(A run of records)
# # # # # # #

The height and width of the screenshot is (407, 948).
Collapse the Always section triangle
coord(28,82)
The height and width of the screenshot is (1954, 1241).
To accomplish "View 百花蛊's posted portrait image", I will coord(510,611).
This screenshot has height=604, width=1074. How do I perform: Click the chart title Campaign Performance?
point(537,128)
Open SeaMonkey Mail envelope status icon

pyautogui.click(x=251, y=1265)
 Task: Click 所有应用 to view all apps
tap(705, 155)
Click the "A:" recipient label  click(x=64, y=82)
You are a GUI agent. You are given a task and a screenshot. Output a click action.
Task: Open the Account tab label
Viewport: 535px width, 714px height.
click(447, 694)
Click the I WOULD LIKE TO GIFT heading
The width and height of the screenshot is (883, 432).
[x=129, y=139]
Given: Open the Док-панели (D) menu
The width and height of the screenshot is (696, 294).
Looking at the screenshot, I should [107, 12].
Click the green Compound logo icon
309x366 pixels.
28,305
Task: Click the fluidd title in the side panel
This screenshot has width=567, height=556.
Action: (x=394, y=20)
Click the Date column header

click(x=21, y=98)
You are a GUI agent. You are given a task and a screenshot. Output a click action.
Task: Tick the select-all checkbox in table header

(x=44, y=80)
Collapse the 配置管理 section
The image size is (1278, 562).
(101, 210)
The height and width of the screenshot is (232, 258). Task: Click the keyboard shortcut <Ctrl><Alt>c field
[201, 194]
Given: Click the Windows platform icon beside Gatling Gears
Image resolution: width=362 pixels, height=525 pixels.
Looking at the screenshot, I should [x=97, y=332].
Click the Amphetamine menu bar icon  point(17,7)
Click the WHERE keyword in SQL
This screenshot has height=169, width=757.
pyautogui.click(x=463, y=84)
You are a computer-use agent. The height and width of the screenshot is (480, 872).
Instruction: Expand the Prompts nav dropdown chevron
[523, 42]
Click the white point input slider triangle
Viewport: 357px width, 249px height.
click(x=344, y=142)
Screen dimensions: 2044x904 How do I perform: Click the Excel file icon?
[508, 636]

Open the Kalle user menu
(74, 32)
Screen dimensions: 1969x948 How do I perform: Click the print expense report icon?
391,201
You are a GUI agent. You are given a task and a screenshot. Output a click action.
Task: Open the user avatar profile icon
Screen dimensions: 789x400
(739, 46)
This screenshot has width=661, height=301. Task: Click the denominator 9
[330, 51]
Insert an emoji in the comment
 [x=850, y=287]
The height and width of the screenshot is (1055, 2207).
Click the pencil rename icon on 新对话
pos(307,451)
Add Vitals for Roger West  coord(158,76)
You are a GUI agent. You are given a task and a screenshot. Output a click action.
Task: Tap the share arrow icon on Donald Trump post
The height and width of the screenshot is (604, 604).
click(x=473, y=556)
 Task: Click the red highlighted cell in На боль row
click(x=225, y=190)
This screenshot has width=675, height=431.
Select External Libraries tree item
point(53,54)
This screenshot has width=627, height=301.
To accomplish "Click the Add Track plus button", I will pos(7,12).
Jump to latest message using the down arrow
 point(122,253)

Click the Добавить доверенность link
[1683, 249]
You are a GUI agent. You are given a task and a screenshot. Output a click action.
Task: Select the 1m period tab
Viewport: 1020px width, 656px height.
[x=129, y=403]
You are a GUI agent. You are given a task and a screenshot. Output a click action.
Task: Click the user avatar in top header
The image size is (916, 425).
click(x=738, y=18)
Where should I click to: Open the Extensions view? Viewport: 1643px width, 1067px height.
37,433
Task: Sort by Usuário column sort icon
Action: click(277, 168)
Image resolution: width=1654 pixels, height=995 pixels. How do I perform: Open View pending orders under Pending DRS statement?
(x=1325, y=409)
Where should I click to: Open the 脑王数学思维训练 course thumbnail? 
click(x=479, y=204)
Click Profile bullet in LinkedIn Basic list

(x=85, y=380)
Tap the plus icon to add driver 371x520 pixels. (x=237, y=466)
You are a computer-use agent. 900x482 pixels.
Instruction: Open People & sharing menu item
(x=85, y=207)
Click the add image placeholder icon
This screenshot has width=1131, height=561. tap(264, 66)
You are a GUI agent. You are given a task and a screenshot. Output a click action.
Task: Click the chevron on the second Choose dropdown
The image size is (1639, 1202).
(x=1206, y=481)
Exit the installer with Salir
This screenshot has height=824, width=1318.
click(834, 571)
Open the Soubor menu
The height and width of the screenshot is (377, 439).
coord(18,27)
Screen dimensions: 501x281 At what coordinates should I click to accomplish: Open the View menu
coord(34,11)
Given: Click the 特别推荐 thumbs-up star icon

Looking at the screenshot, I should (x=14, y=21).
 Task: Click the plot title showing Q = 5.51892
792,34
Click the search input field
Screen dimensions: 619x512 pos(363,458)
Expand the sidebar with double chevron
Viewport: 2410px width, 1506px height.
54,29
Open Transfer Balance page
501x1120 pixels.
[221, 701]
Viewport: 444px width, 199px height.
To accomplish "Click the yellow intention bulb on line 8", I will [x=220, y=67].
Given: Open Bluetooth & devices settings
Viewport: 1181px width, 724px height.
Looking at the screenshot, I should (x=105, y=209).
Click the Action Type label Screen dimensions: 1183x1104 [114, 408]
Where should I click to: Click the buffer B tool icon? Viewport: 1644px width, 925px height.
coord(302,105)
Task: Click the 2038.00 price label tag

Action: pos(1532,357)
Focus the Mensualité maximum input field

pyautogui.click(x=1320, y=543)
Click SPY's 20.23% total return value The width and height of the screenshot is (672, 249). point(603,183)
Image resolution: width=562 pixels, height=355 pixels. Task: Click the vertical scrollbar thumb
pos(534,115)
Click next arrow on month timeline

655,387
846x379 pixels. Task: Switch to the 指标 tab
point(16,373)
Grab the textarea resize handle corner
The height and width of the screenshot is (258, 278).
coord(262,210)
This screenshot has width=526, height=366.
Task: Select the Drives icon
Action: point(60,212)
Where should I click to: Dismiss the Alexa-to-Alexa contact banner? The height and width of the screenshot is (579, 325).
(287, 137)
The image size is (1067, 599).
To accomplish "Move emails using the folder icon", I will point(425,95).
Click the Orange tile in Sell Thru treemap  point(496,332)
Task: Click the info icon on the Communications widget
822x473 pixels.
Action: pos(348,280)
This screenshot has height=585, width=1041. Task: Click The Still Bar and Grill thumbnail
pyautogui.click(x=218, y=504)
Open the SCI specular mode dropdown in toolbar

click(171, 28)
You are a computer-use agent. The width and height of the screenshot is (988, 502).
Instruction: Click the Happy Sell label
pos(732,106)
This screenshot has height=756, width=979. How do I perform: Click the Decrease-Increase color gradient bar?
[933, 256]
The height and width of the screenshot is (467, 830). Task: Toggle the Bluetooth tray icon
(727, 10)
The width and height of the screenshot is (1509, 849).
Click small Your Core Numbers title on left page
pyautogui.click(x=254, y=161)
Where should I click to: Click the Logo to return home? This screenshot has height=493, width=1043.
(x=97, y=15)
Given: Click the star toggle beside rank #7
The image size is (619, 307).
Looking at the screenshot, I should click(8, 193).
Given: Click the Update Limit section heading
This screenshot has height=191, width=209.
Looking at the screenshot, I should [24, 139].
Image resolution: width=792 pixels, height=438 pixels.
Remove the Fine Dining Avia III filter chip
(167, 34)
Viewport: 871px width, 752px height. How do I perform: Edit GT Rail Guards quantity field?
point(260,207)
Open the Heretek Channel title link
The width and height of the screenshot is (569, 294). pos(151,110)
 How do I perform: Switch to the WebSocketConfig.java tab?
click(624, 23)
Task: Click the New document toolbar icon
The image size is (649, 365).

# # # # # # #

Count the lines in the listing above that contain the string "menu", with case counting. Reply with the number alone.

Result for this exercise: 6